* **TRY IT**:
Please retype, word for word, the line containing "Viewport: 700px width, 1522px height." and every line after it through the end of the records, leaving out all pictures.

* **RECORDS SHOWN**:

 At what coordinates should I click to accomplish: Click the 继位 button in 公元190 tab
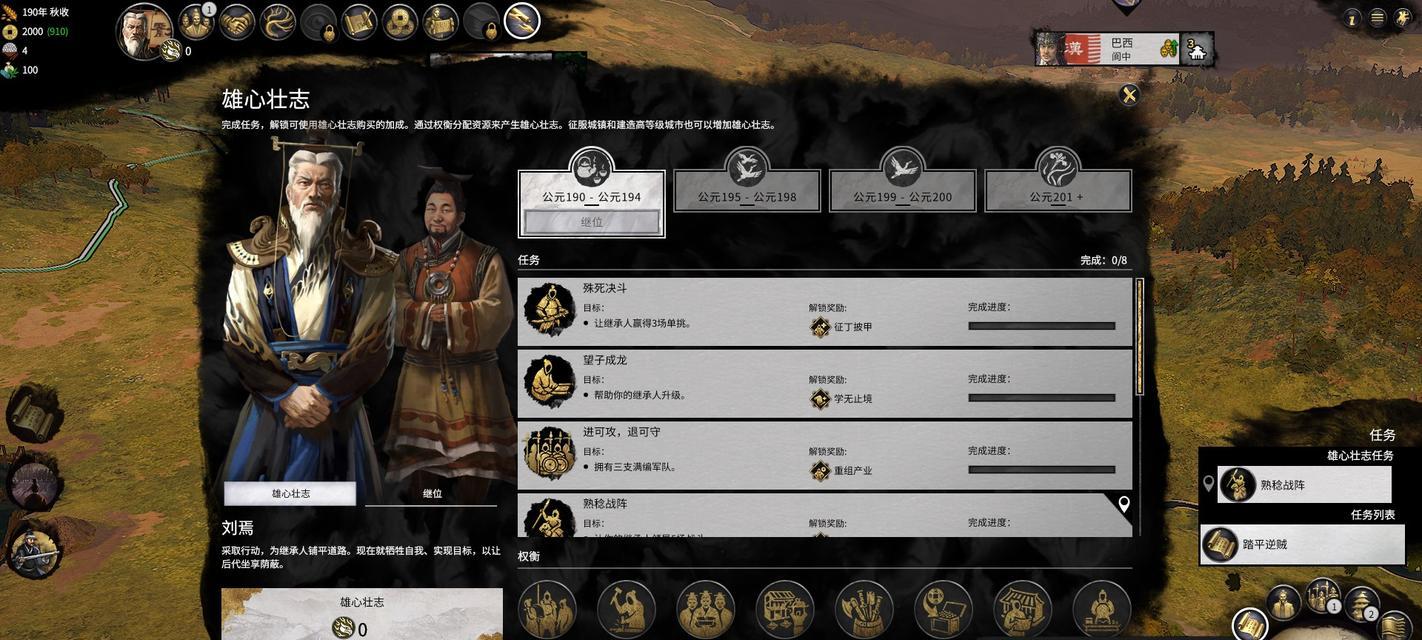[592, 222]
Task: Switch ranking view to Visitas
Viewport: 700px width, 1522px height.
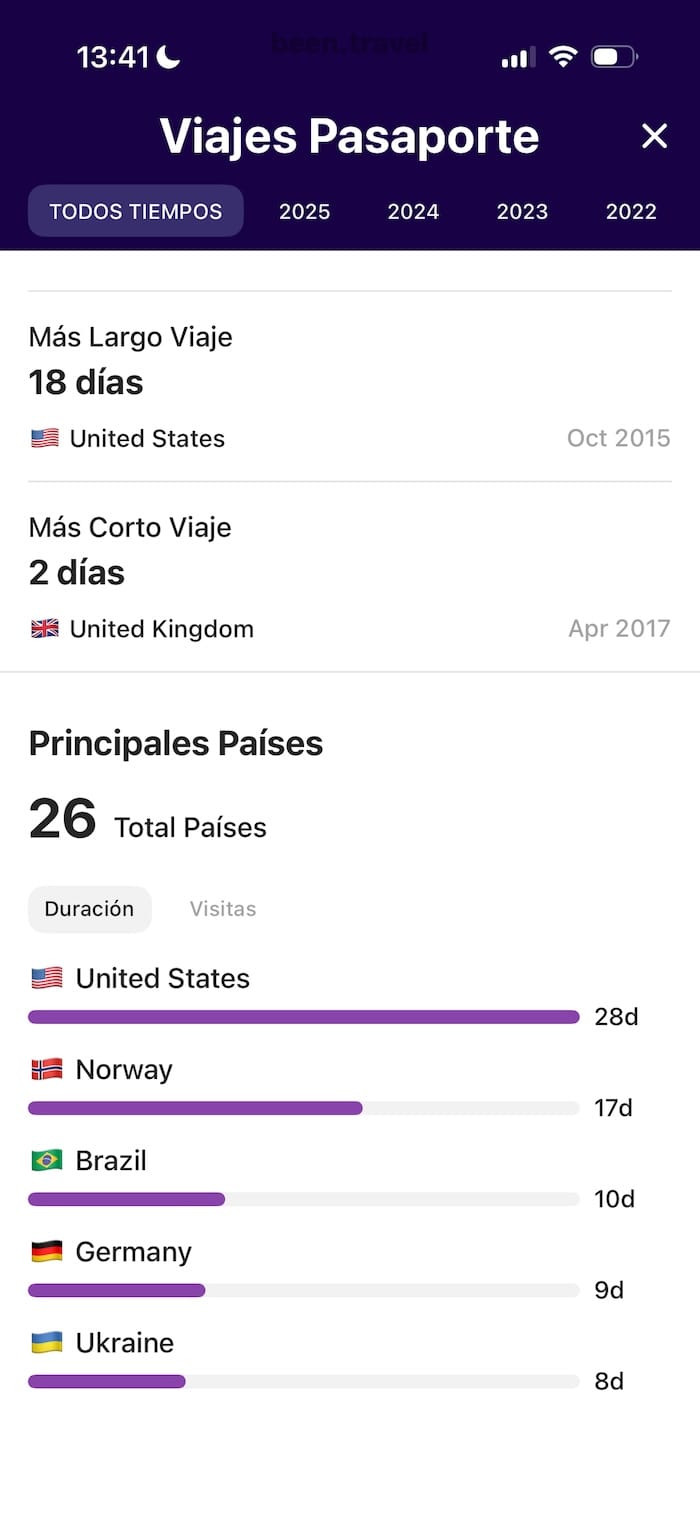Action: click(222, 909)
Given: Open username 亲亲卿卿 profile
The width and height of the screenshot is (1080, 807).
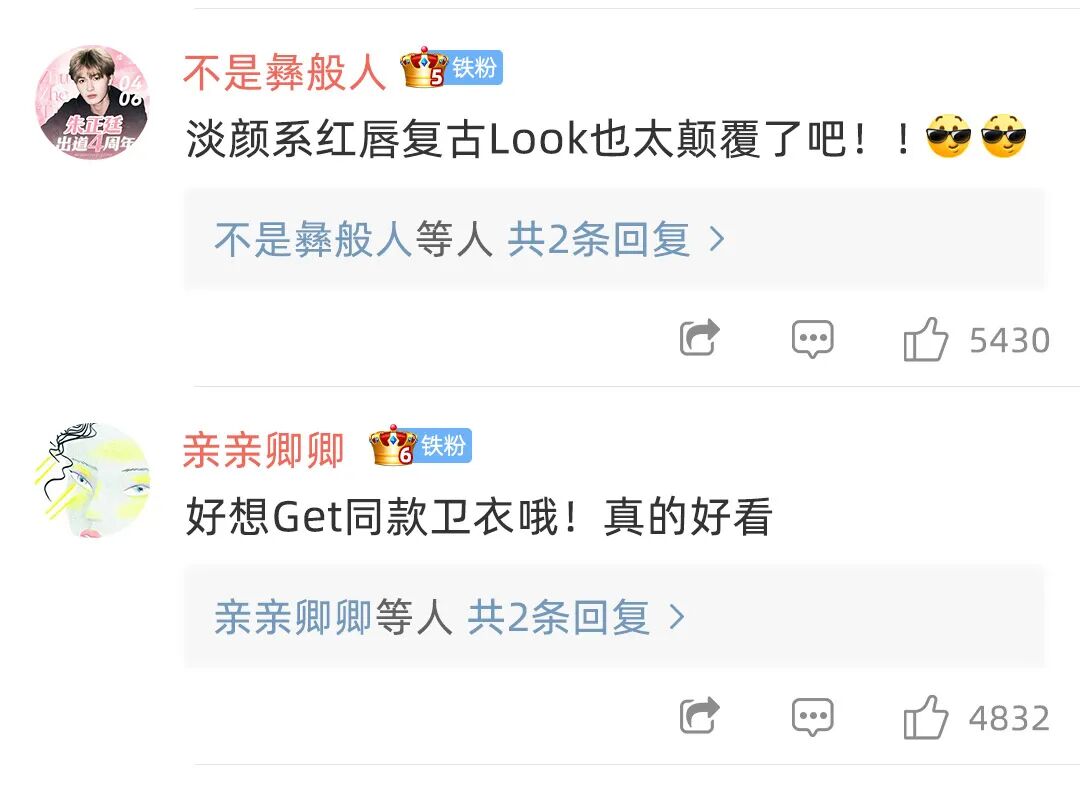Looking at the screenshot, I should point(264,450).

* **WRITTEN SOLUTION**:
Viewport: 700px width, 1522px height.
Action: click(222, 909)
Given: Open username 亲亲卿卿 profile
The width and height of the screenshot is (1080, 807).
Looking at the screenshot, I should point(264,450).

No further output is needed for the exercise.